George and Jane travel out of town for a romantic break in Reno. But after arriving at the casino, George receives a phone call from Henry, telling him that Susan has died during a violent asthma attack. Returning home, George is consoled by Henry but frozen out by the hostile Martha, who always disapproved of George marrying her sister. However, a $1 million life insurance policy left by Susan is a timely bonus for George's recklessly extended business enterprise. An insurance agent begins tailing George, discovers his affair with Jane, and brings his suspicions to a local police detective, Inspector Wald.

Meanwhile, an anonymous tip-off leads George and Jane to The Roaring Twenties, a strip club where they are both astonished at the appearance of Monica, a stripper who, although a blonde, bears an uncanny resemblance to Susan. George is morbidly attracted to her and soon embarks on an affair that is part-detection, part-willing seduction. When the police, who have been tailing him, arrest Monica, she tells them that she was paid to pose as Susan by a woman calling herself Betty. Monica, as the police discover, is a popular fixture lately among the city's high-class prostitutes. She has a devoted wealthy client, Benjamin Wormser, whose hopeless passion she toys with. When Benjamin hears about Monica's arrest, he arrives at the police station with her exorbitant bail, but soon discovers that she has already been sprung by someone the police will not name.

- What needs to be done
Please sum up the plot synopsis in two sentences. The records that come next are separate material and not part of the plot synopsis.

- Dataset content
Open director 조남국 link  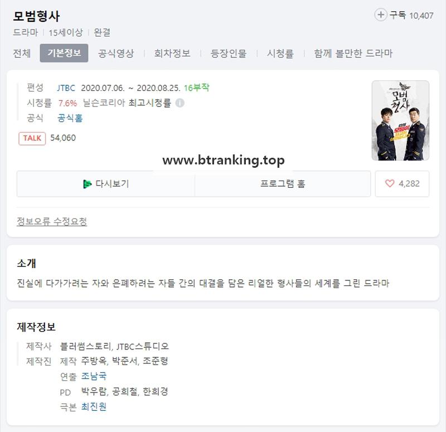point(94,376)
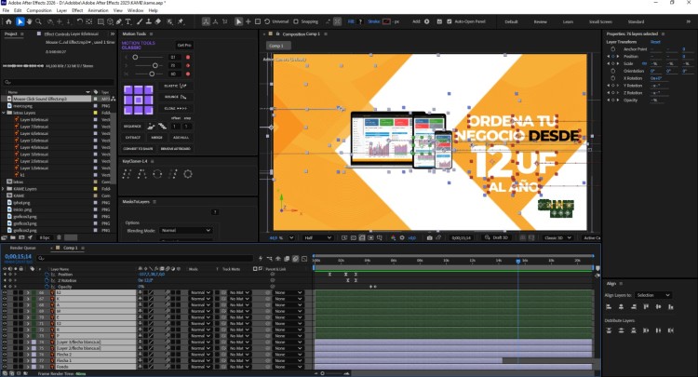The height and width of the screenshot is (377, 698).
Task: Open the Align Layers to Selection dropdown
Action: 652,295
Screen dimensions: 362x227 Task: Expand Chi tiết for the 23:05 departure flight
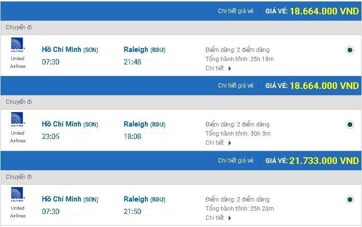(x=218, y=143)
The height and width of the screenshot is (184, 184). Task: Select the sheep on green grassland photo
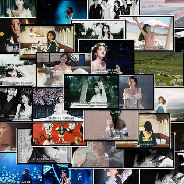pyautogui.click(x=159, y=69)
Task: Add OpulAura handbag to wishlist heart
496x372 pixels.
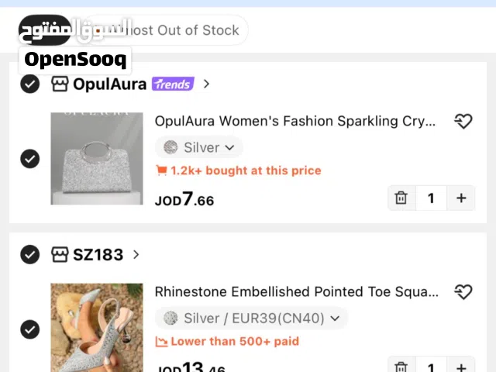Action: pyautogui.click(x=463, y=121)
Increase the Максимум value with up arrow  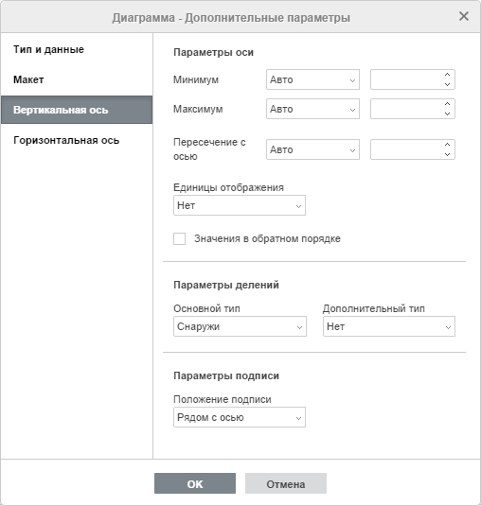coord(447,104)
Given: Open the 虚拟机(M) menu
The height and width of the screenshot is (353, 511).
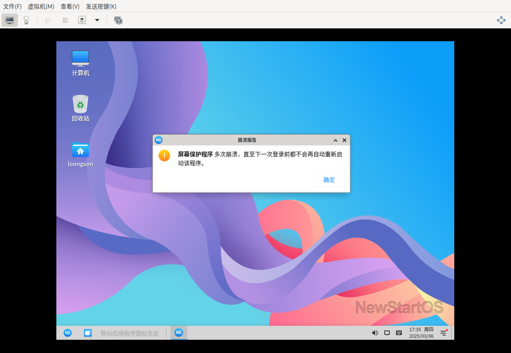Looking at the screenshot, I should pyautogui.click(x=41, y=6).
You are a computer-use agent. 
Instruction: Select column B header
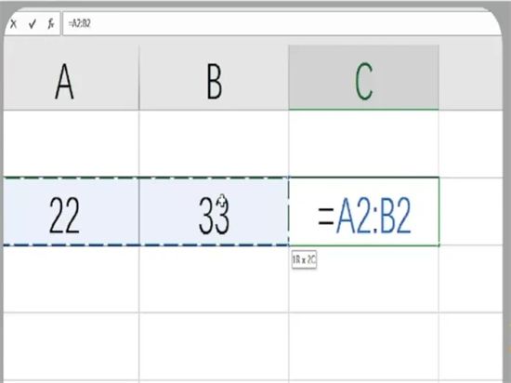pos(214,77)
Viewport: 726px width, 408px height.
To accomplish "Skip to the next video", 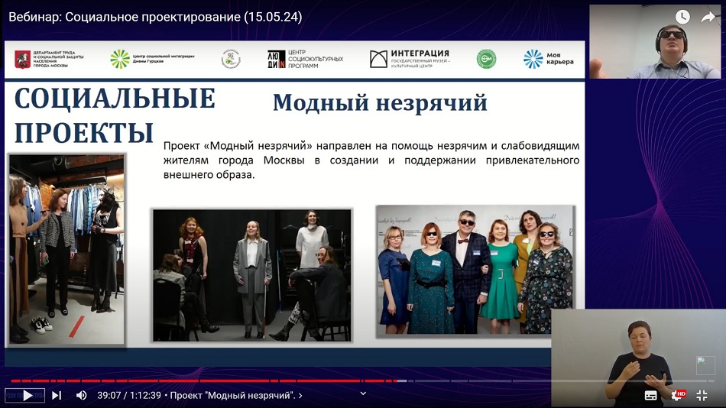I will (x=57, y=395).
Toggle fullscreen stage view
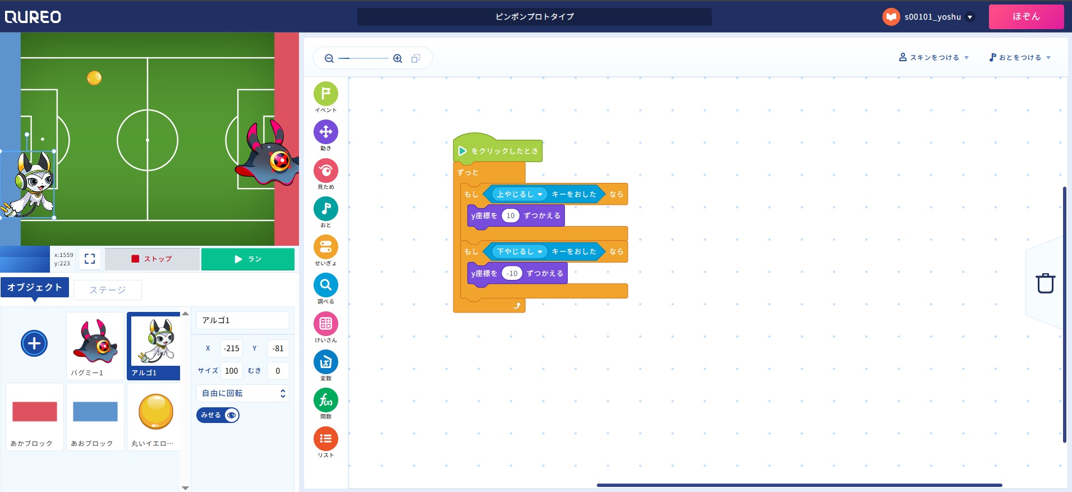 [90, 259]

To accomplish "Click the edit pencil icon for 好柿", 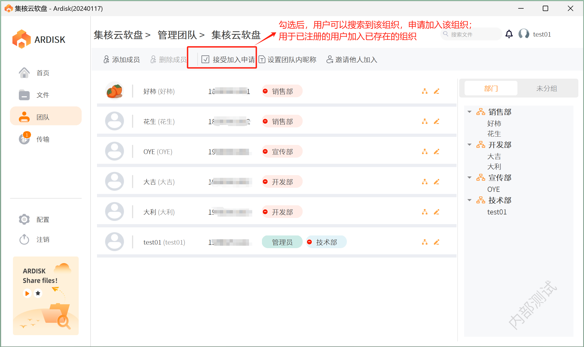I will (436, 91).
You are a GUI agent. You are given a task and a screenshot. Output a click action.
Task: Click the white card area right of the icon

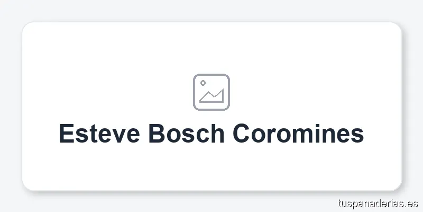coord(317,92)
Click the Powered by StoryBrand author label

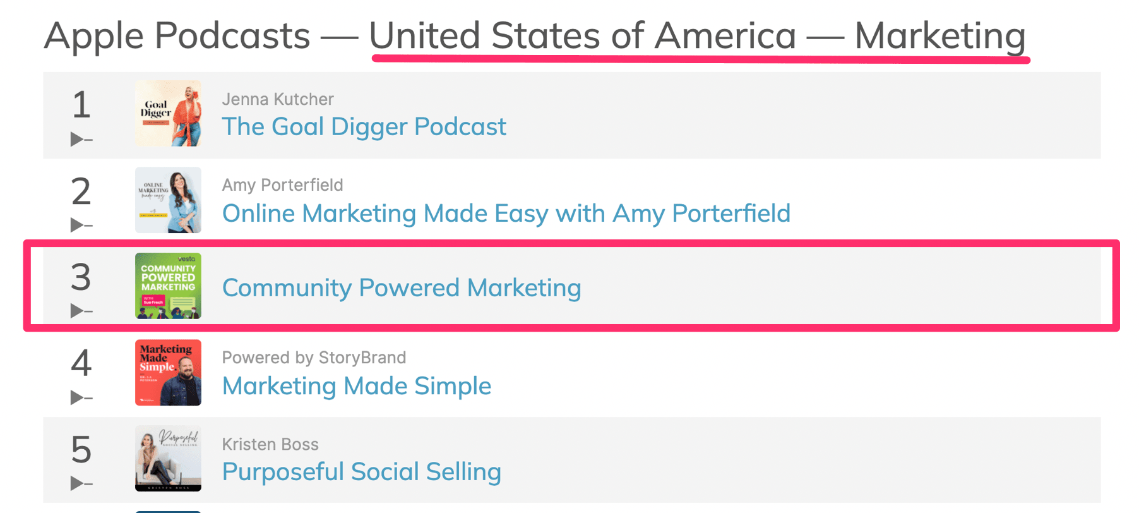(314, 358)
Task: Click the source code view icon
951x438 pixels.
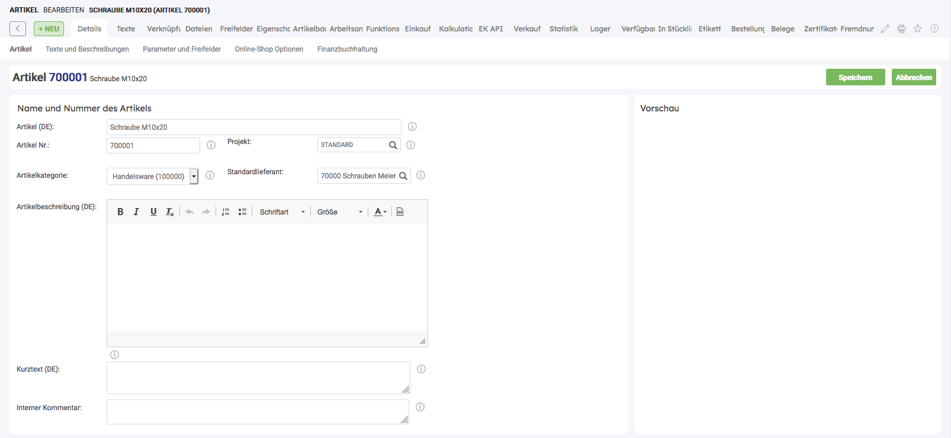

- Task solution
While George is in Reno with Jane, Susan dies of an asthma attack, and her $1 million life insurance policy helps George's overextended business, until an insurance agent uncovers his affair with Jane and takes his suspicions to Inspector Wald. George then starts an affair with Monica, a stripper who strongly resembles Susan, and after her arrest she tells police that a woman calling herself Betty paid her to pose as Susan, but by the time her wealthy client Benjamin Wormser arrives with bail, someone the police will not name has already gotten her out.